● **SELECTED PASSAGE**
Stable Evidence, Unstable Decisions: An Empirical Analysis of Model Decision Stability in Vision–Language Models
Ali Khoramfar, Mohammad Javad Dousti, Alireza Mohamadian, Heshaam Faili
Abstract
VLMs provide visual information alongside their predictions, but it remains unclear whether consistency in such information implies consistent decisions. We study this question in a controlled medical-imaging setting using brain MRI with pathology-confirmed labels and expert lesion annotations. For each human subject and modality, we construct configurations that retain the lesion content while varying surrounding context and scale and measure decision flips together with consistency in model-reported influential slices. Across four diverse VLMs (including proprietary, open-source, and domain-specific models), flip rates reach up to 75% across lesion-containing presentations, often despite high overlap in reported evidence. When lesion-related content is removed, proprietary models rarely produce a categorical diagnosis, with abstention rates ranging from 63% to 99%. These results reveal a mismatch between reported evidence and decisions, motivating evaluation beyond accuracy. Our evaluation dataset is publicly available on Hugging Face.- Anthology ID:
- 2026.findings-acl.1303
- Volume:
- Findings of the Association for Computational Linguistics: ACL 2026
- Month:
- July
- Year:
- 2026
- Address:
- San Diego, California, United States
- Editors:
- Maria Liakata, Viviane P. Moreira, Jiajun Zhang, David Jurgens
- Venue:
- Findings
- SIG:
- Publisher:
- Association for Computational Linguistics
- Note:
- Pages:
- 26153–26166
- Language:
- URL:
- https://preview.aclanthology.org/ingest-acl-workshops/2026.findings-acl.1303/
- DOI:
- Cite (ACL):
- Ali Khoramfar, Mohammad Javad Dousti, Alireza Mohamadian, and Heshaam Faili. 2026. Stable Evidence, Unstable Decisions: An Empirical Analysis of Model Decision Stability in Vision–Language Models. In Findings of the Association for Computational Linguistics: ACL 2026, pages 26153–26166, San Diego, California, United States. Association for Computational Linguistics.

● **RECORDS SHOWN**
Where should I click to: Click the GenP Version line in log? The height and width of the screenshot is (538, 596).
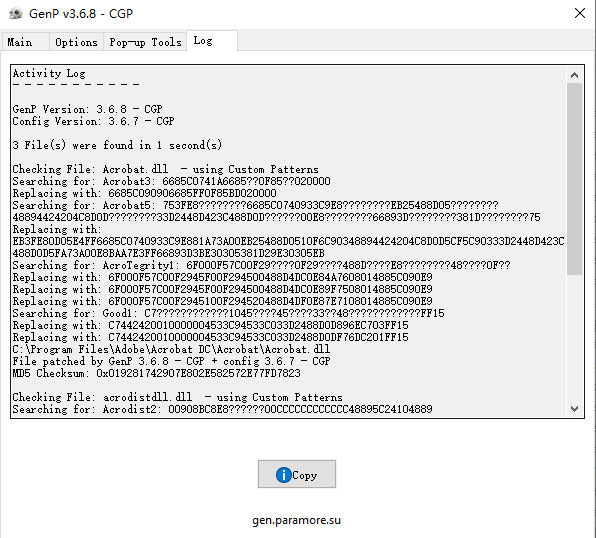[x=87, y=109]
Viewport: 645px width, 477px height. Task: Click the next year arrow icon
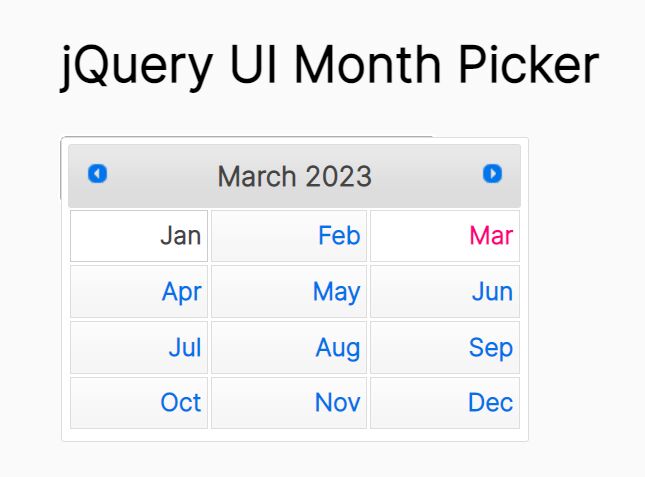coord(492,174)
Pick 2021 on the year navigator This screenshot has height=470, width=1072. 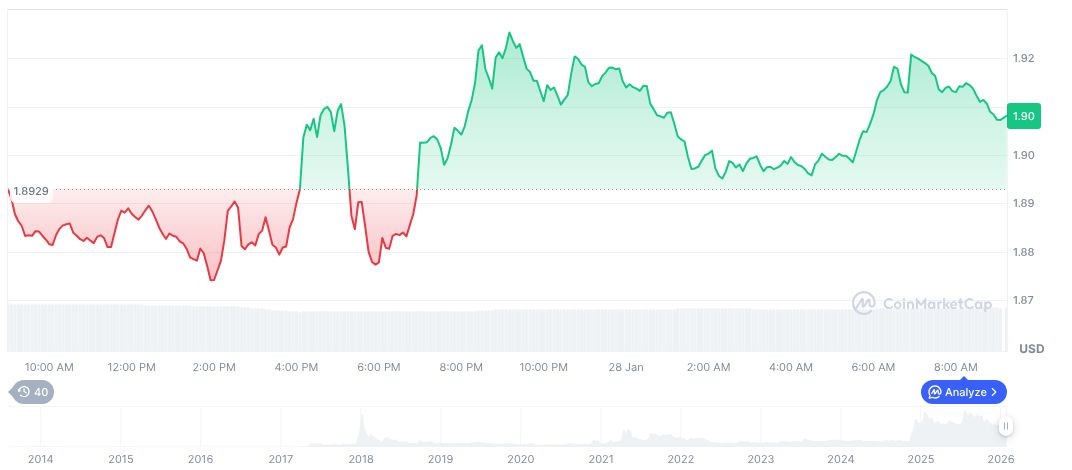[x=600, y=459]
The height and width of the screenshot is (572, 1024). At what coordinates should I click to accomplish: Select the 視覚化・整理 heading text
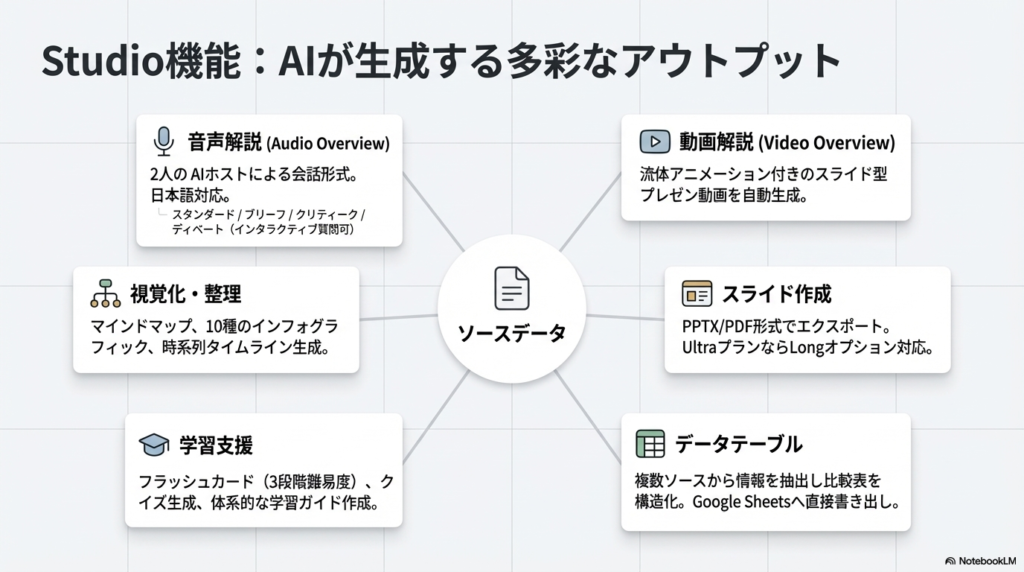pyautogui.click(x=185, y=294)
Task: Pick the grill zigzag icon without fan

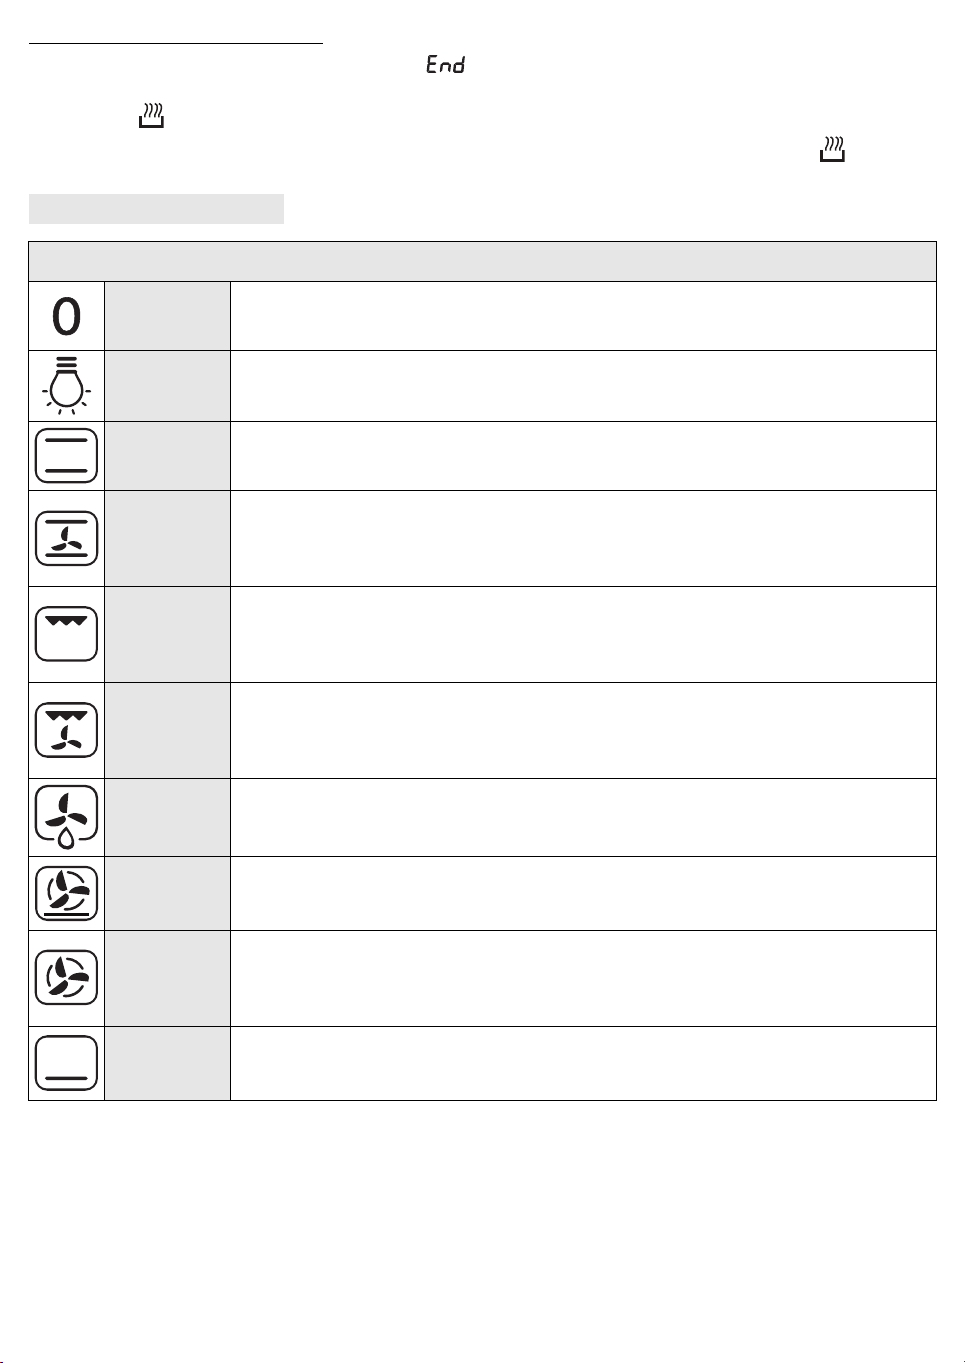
---
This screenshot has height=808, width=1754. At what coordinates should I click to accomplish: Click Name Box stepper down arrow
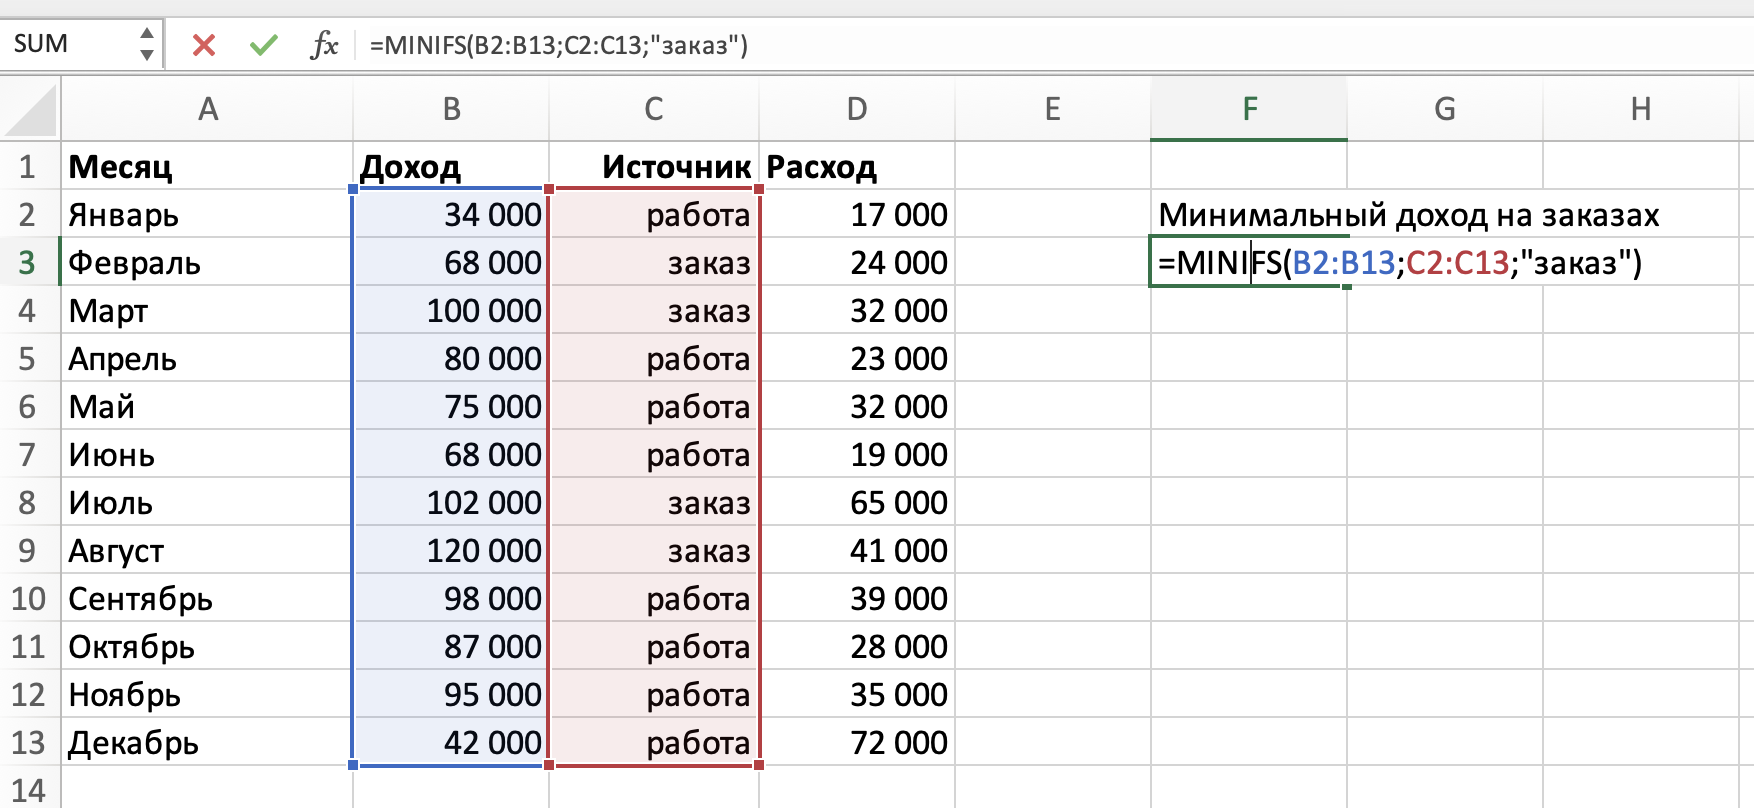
---
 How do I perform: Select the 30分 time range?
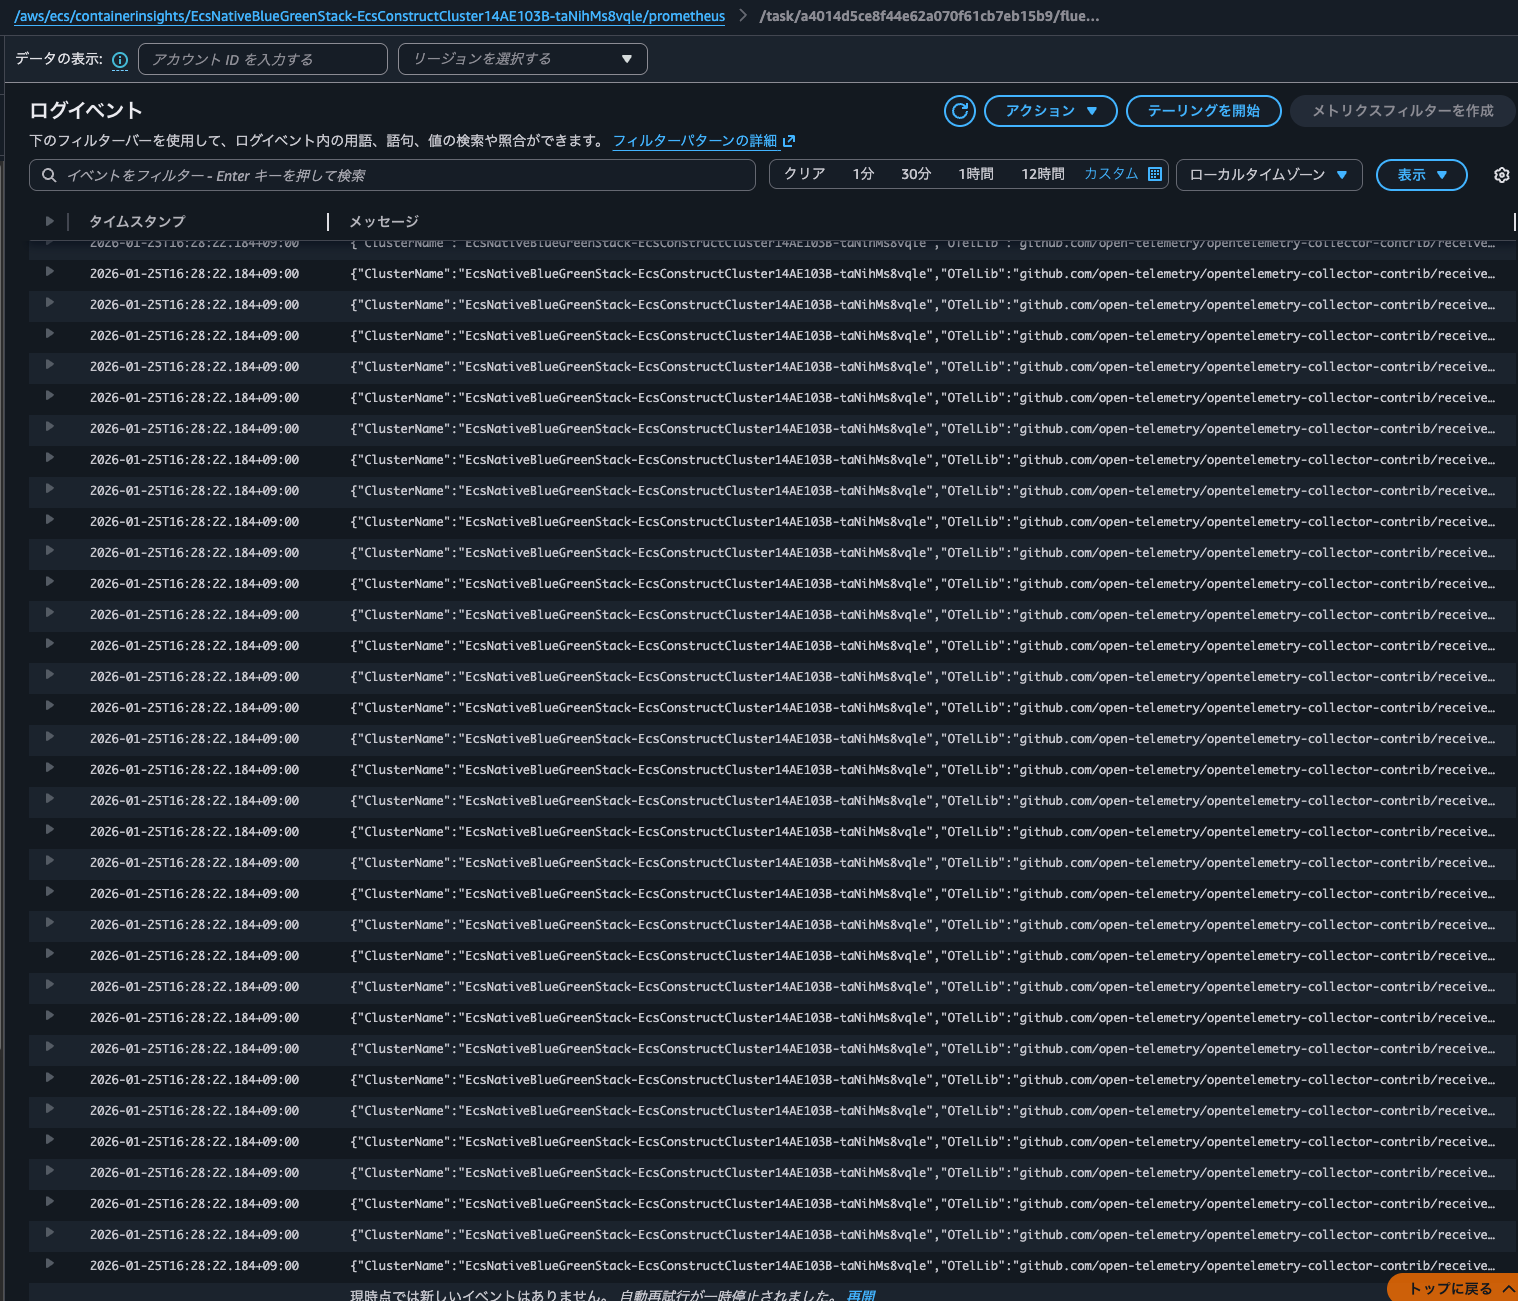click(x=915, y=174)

● **WORK ORDER A**
Using the paper listing, answer each question on its own line:
(i) What is the highest flip rate reported across lesion-containing presentations?
(ii) What page range does the paper occupy?
(iii) What address is given for the venue?
● **WORK ORDER B**
List every editor named in the paper listing.
● **WORK ORDER C**
In one to three sentences, explain why the abstract in the paper listing calls for evaluating vision–language models beyond accuracy.

● **TASK ANSWER A**
(i) Up to 75%
(ii) 26153–26166
(iii) San Diego, California, United States

● **TASK ANSWER B**
Maria Liakata, Viviane P. Moreira, Jiajun Zhang, David Jurgens

● **TASK ANSWER C**
The results show a mismatch between the evidence the models report and the decisions they make. Flip rates reach up to 75% across lesion-containing presentations, often despite high overlap in the reported evidence.